Final answer:
Accounting transactions for Pharoah Company, with a perpetual inventory system, involve purchasing, returning, and making payments for water tubes, including applying discounts and credits.
Step-by-step explanation:
The question involves analyzing a series of accounting transactions for Pharoah Company, which operates using a perpetual inventory system. Let's break down the transactions.
- June 1: 19 water tubes are purchased at $260 each, totaling $4,940 (terms n/30 which means the invoice is due in 30 days).
- June 8: 3 defective tubes are returned, leading to a refund of 3 x $260 = $780.
- June 10: Freight charges of $100 are recognized.
- June 11: A $400 credit is received due to a pricing complaint.
- June 15: An additional 100 water tubes are purchased for $250 each, totaling $25,000, with a 2/10, n/30 discount, which means a 2% discount can be taken if paid within 10 days.

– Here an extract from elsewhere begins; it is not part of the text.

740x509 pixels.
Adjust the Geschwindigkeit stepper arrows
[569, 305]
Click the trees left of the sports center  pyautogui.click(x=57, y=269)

- June 18: Payment is made for the June 1 transaction. The amount paid would be reduced due to the return and the credit received.
- June 20: Payment for the amount owing for the June 15 transaction is made considering the offered discount, if within the discount period.
If the transactions of products were more complex with realistic prices, the total quantity spent over a year could be a non-rounded figure like $17,147.51 or $27,654.92.